For effort estimates, I mostly relied on breaking an issue down into steps and using my own recent experience as a benchmark. It was mainly how similar tasks felt earlier in the semester and at a later time. If it appeared to be a simple UI change that I had previously completed, I usually estimated an hour. If it involved wiring logic, tracking state, or anything that could lead to debugging, I tried to estimate higher, but I remained optimistic because I assumed the first approach would work. In retrospect, that assumption was the primary reason my estimates were inaccurate.

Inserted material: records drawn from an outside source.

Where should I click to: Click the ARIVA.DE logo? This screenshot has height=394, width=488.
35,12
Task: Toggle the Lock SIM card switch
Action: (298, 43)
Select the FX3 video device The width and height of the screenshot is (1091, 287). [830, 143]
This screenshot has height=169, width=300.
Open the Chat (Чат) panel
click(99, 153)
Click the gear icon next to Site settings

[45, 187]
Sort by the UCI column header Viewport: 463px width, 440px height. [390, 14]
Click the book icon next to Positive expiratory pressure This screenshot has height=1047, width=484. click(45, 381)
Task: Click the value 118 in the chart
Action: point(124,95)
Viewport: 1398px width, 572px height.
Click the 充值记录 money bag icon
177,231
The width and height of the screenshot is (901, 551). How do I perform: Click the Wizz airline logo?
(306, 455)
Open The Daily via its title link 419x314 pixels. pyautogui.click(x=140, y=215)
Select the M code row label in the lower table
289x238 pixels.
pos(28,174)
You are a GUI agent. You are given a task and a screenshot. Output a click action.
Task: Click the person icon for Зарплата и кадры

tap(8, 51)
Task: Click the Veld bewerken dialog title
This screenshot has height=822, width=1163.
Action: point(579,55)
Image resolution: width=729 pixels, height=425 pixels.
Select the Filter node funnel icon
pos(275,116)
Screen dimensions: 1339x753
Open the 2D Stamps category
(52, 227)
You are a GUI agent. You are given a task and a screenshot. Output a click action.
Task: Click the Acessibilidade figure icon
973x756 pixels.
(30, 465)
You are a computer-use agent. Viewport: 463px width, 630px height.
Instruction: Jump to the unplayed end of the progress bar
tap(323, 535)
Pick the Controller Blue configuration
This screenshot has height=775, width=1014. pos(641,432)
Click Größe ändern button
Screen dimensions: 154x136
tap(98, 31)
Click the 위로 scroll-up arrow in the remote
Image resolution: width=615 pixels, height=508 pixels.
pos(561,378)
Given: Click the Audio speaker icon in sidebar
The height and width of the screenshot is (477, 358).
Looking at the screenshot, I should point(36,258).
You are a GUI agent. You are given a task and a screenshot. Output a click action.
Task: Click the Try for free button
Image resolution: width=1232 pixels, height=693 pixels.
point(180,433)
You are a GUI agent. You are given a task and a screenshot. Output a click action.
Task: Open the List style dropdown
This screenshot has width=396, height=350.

Even when my estimates were incorrect, estimating ahead of time was beneficial because it forced me to consider everything before beginning. For example, I estimated that “Create a mockup of add RIO page” would take one hour, but it actually took two. I underestimated because it involved more than just putting elements on a page; it also required matching the project’s layout, making it look consistent, and cleaning up details. Another example was “Adding Image to RIO cards,” where I estimated 1 hour but ended up spending 1.5 hours. On the other hand, estimating helped me identify when something was likely to be smaller. “Updating project home page (M2)” was estimated to take an hour, but it actually took closer to 0.8 hours in total (0.5 hours coding, 0.3 hours non-coding). Having a planned estimate made it easier to fit the work into an hour of my schedule without disrupting it. Also, tracking actual effort was useful because it revealed why my estimates were incorrect.
I tracked time for each issue in our effort spreadsheet, categorizing it as coding or non-coding. The non-coding column was important because it recorded time spent reading the source code, testing behavior, and diagnosing problems, rather than just typing. “Fix Google Form” demonstrates this well, as it was 0.5 hours non-coding and 0 coding. My tracking wasn’t perfect because I logged in chunks (often 0.5 hours) and context switching can make things blurry, but it was good enough to show which types of tasks were consistently underestimated.
Next time, instead of providing a single number, I’d estimate in parts and use ranges for anything with uncertainty. Something simple like “Make bookmark button clickable in RIO card” can easily double in time once debugging begins. I also did not use AI for effort estimation or tracking, because those figures were determined by my own pace and the amount of debugging required. Overall, estimation helped me plan and hold myself accountable, while tracking helped me be more realistic about budgeting time for testing and debugging, which is where my estimates frequently fell short.